The night is humid and quiet, leaving me to the darkness of my bleak thoughts. My worries swim around in it, never-ending, restless, warring for something that I cannot give to them or myself: peace.
We have nothing now.
Nothing at all.
We are worse off than we were previously. Tears sting my eyes, the world blurring as I fight to hold them back. What will we do now?
We have nothing.
My body shivers, trembling up and down as it begins to give in—give up. We have nothing, there is no escape from this. Only time…such little time left with each other. It will never be enough. Lilly’s soft snores interrupt my downward spiral into the blackness of my internal misery. I stop pedaling, my mind more exhausted than my weak body. I place one foot on the ground to balance us and the bike, and then I watch her. Her little pink mouth is slightly agape as her soft breath leaves her lips. Her eyes move behind her closed lids, and I wonder what she is dreaming of. She seems so peaceful, and yet so thoroughly exhausted. The tears from earlier are still evident on her cheeks, and I grip my chest—the place where my heart lies just beneath my ribs—as pain burns deep within it.
Is this what it feels like when your heart breaks? I wonder.
A screech in the night echoes out loudly and I jump, the tiny hairs on my arms tingling with recognition of the danger. I look behind us, seeing nothing but darkened blacktop and empty fields. Up ahead there is a large square shape in the distance—a barn, I think it is. I look at the bike and contemplate climbing back on it, pedaling to get us there quicker, but my legs and butt are sore and aching. So I stay standing, choosing to push the bike forward while still awkwardly holding onto Lilly and stopping her from falling out of the small wicker basket.
Despite the adrenalin and the fear, I yawn
as I push us onward through the night. My eyelids feel heavy, my body weary. I walk and push and I ignore the dark thoughts that wander my mind until we finally, mercifully, reach the barn. The shadows surrounding it scare me, the shadows that I know will be inside it are even scarier, but I simply can’t go on any further. We have to stop…I have to stop. We’ve been going for hours, and no matter what hunts us, my body needs sleep. I lean the bike against the wooden wall—the side that is currently bright with the glow of full moonlight shining down on it. Lilly mumbles as I pull her from the basket, and she automatically wraps her little arms and legs around me, her face burying into the space between my shoulder and my head, and she falls back to sleep.

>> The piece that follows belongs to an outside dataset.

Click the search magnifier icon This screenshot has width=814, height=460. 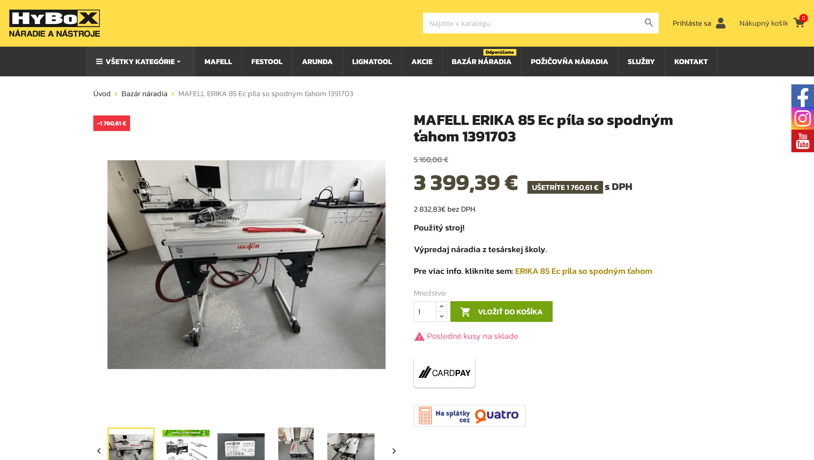click(x=648, y=23)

I move slowly, cautiously toward the door, dread filling my gut, heavy and foreboding. But I’m at the point of no return. There is nowhere else to go. There is no more I can give right now. One hand is planted beneath Lilly’s butt as I hold her to me, her little body going slack in my arms as sleep takes her deeper. With my other hand I grip the handle of the barn door and pull it open fractionally. I breathe in the warm, rank air that slips out through the small crack, smelling straw and mildew. I pull the door open some more and peer inside, my eyes taking in what they can.
Nothing moves.
Nothing screams.
Nothing comes forth from the blackness within.

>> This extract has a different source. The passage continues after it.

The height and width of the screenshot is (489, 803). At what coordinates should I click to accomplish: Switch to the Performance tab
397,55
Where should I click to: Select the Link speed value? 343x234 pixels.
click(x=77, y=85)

I carry Lilly inside and shut the door after me, standing still as my eyes adjust to the deep blackness. I am glad that she is asleep now. She wouldn’t like this place. This is everything we should run from. But I can’t run anymore tonight; I need to rest.

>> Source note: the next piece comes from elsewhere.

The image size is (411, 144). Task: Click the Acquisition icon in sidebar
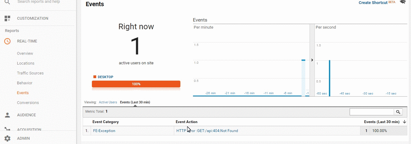coord(7,129)
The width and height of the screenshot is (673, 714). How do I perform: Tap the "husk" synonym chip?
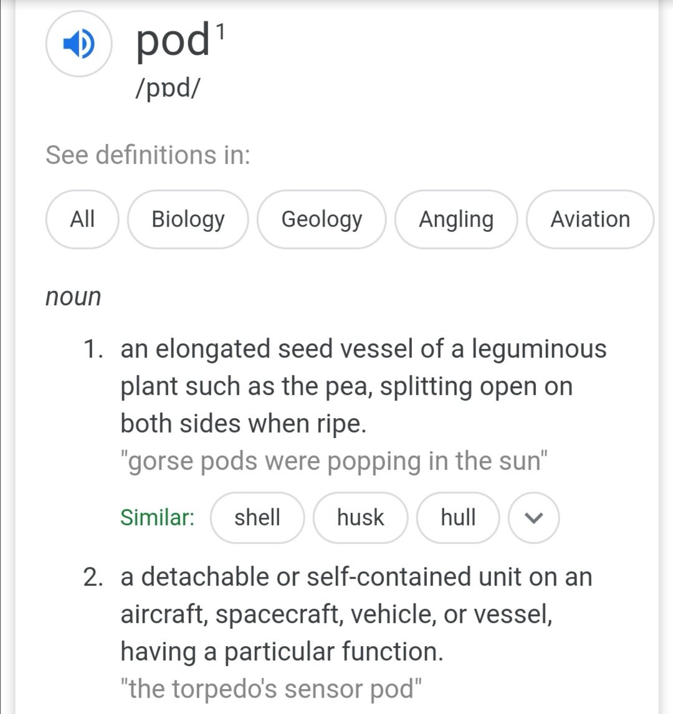pos(360,518)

The moon glows bright through a gap in the broken roof, a window or hatch I think that was once there. I see steps leading up to a hayloft and I step on the bottom one, testing my weight against the aged wood and finding that it is still sturdy after all this time. I climb, holding onto the wooden ladders with one hand, my other still holding onto Lilly. My body shakes with the strain, but still I go on. I reach the top, and know that I need to put her down to climb up onto the ledge.